Paul Jenkins: Phenomena Cross Wind Alternate

Paul Jenkins is an American artist whose paintings represent the inventiveness of American's post World War II Abstract Expressionist movement by employing a unique style of paint application on canvas and paper. Jenkins was born in Kansas City, Missouri in 1923; he joined the US Naval Air Corps in 1944 and under the G.I. Bill, studied at the New York Art Students League where he met Mark Rothko, Jackson Pollock and Barnett Newman. In 1953, he traveled to Europe and settled in Paris. His first solo exhibition was held in New York at the Martha Jackson Gallery in 1956.

During the 1950's, Jenkins achieved international fame for his enigmatic painterly abstractions. He became interested in using fluid veils of color to evoke mysterious, shifting spaces and non-representational gestures. This led him to title his paintings, "Phenomena's" often accompanied by an additional identifying phrase. Jenkins states, "I try to find the identity word that will secure an attitude towards the painting rather than provoke a visual object that the eye will seek out."

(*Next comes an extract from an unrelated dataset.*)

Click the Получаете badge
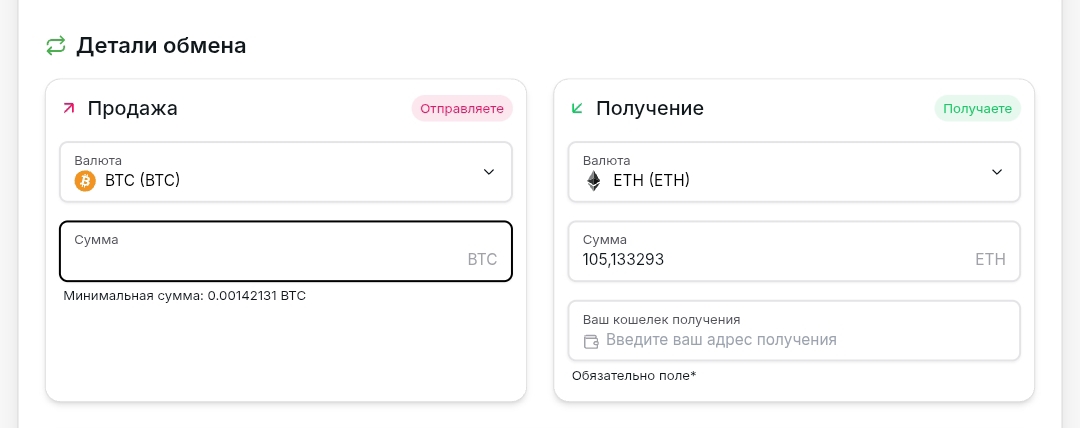 (x=977, y=108)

During an extended stay in the Caribbean in 1979, impasto, scraping and bold strokes of color began to appear in lieu of pouring in his work. Phenomena Cross Wind Alternate, 1980, currently for sale at the Art Cellar Exchange, is one of a few pivotal and key paintings in which Jenkins employed the scraped veils with prismatic concentration and developed this new style of working. The artist uses thick paint to reveal and break down the persistent features of the Newtonian prism. Zen Buddhism and the writings of Carl Jung have always influenced the transcendental directions of his work as is evident in many of his titles. Buddhism suggests that, "the path to enlightenment wasn’t through intellectual reasoning but through self-realization". Jenkins' paintings are a method of reaching inner peace and an unconscious state of understanding the world.

Phenomena Cross Wind Alternate elicits a sense of emotion coupled with a dynamic energy though progressive color transitions and gestural object placement. This work was completed and titled to mark a cross road in his work, a change in the direction of his style and an alternate way of expression which has placed Paul Jenkins paintings in there rightful place with the great masters of non- objective action painting.